Brighton & Hove Albion
- Chairman: Tony Bloom
- Head coach: Graham Potter
- Stadium: Falmer Stadium
- Premier League: 15th
- FA Cup: Third round
- EFL Cup: Third round
- Top goalscorer: League: Neal Maupay (10) All: Neal Maupay (10)
- Highest home attendance: 30,640 vs Leicester City (23 November – Premier League)
- Lowest home attendance: 14,982 vs Aston Villa (25 September – EFL Cup)
- Biggest win: 3–0 vs Watford (10 August – Premier League) 3–0 vs Tottenham Hotspur (5 October – Premier League)
- Biggest defeat: 0–5 vs Manchester City (11 July – Premier League)
| Home colours | Away colours | Third colours |
- ← 2018–192020–21 →

= 2019–20 Brighton & Hove Albion F.C. season =

118th season in existence of Brighton & Hove Albion

The 2019–20 season was Brighton & Hove Albion's 118th year in existence and third consecutive season in the Premier League. Along with competing in the Premier League, the club also participated in the FA Cup and EFL Cup. The season covered the period from 1 July 2019 to 26 July 2020.

On 14 March 2020, The FA made the decision to suspend the season due to the COVID-19 pandemic. The season recommenced on 17 June, with Brighton's fixture against Arsenal rescheduled for the 20 June.

== Summary ==
On the back of four wins in five matches in pre-season, Brighton began their league campaign with a 3–0 away win over Watford, which was Potter's first competitive game in charge of the club. The Seagulls drew 1–1 with West Ham in their first competitive home game of the season. Brighton's first defeat came in the third game of the season in a 2–0 home loss to Southampton where Florin Andone was sent off for a wild challenge on Yan Valery. On 5 October, Brighton stunned Tottenham Hotspur by beating them 3–0 at Falmer Stadium with Aaron Connolly scoring 2 goals in his first ever Premier League start.

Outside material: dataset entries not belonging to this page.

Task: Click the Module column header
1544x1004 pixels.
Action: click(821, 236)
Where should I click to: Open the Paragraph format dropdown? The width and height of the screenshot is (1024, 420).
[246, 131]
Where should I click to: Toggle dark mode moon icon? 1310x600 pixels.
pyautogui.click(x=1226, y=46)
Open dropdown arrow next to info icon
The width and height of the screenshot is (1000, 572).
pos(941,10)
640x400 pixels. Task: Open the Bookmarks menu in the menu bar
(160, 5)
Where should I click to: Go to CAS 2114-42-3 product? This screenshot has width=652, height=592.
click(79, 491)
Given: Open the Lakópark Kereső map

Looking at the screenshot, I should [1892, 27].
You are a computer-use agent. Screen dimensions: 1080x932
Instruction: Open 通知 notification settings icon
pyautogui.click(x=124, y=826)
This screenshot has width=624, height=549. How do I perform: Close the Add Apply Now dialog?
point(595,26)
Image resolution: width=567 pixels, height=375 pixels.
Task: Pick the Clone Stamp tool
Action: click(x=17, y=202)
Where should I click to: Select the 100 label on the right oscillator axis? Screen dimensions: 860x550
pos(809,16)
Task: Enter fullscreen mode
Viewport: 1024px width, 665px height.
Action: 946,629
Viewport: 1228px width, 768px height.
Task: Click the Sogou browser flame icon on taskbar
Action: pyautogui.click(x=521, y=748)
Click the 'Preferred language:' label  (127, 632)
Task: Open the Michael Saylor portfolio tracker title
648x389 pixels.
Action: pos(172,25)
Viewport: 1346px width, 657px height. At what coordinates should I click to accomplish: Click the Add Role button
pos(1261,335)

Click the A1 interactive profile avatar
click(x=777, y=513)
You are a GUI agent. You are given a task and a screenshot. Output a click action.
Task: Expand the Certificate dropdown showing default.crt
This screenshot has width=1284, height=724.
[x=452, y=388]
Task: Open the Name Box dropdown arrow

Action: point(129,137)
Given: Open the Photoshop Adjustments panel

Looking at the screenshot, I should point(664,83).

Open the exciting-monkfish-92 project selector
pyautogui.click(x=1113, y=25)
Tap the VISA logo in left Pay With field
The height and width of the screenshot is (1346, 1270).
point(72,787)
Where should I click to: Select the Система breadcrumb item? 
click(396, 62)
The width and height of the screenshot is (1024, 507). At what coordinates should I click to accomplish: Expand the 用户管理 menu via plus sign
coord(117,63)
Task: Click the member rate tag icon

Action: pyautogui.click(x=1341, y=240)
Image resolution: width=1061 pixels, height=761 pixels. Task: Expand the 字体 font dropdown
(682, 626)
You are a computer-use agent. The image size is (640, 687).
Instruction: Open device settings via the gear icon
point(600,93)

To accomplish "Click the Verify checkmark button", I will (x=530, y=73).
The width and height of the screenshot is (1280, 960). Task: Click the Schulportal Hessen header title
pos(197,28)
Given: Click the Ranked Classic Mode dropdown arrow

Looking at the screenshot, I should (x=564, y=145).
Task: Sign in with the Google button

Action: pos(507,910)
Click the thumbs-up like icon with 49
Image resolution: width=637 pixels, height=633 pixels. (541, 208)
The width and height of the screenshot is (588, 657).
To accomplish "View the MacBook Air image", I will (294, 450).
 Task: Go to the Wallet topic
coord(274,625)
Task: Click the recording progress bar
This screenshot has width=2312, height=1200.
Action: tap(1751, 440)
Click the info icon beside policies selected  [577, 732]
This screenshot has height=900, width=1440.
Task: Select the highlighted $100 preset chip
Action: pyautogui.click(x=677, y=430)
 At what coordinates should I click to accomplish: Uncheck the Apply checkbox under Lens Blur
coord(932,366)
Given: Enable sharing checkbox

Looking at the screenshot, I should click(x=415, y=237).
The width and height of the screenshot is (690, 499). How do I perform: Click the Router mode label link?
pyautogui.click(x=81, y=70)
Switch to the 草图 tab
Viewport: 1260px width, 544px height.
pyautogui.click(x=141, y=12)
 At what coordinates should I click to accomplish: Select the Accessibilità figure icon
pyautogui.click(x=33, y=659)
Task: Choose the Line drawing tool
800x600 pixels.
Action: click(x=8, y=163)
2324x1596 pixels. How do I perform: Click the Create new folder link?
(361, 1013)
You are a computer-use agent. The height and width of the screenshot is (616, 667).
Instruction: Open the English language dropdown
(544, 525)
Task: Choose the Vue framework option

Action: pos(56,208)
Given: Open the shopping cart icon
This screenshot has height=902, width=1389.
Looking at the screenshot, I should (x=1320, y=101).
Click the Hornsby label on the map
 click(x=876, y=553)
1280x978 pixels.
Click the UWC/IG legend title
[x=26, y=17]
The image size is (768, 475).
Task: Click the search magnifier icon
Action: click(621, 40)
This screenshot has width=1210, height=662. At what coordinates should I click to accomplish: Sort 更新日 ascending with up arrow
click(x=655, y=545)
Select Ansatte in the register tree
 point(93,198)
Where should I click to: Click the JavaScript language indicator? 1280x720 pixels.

Brighton's first cup game came away against Bristol Rovers where the Seagulls won 2–1 in the EFL Cup. They were knocked out in the next round on 25 September, losing 3–1 at home to Aston Villa where 10 Albion players made their debut in the youthful side of an average age of just over 21.

After reaching the quarter-final and the semi-final of the FA Cup in the previous two seasons Brighton were knocked out in their first match (third round) of this season's competition to Sheffield Wednesday, losing 1–0 at home.

Brighton's goalless draw at Wolves on 7 March 2020 was their last until 20 June due to the COVID-19 pandemic. The Seagulls first game back came against Arsenal at home on 20 June 2020, where they achieved their first ever double over the London side, winning the match 2–1. This, like the rest of the upcoming matches was played behind closed doors.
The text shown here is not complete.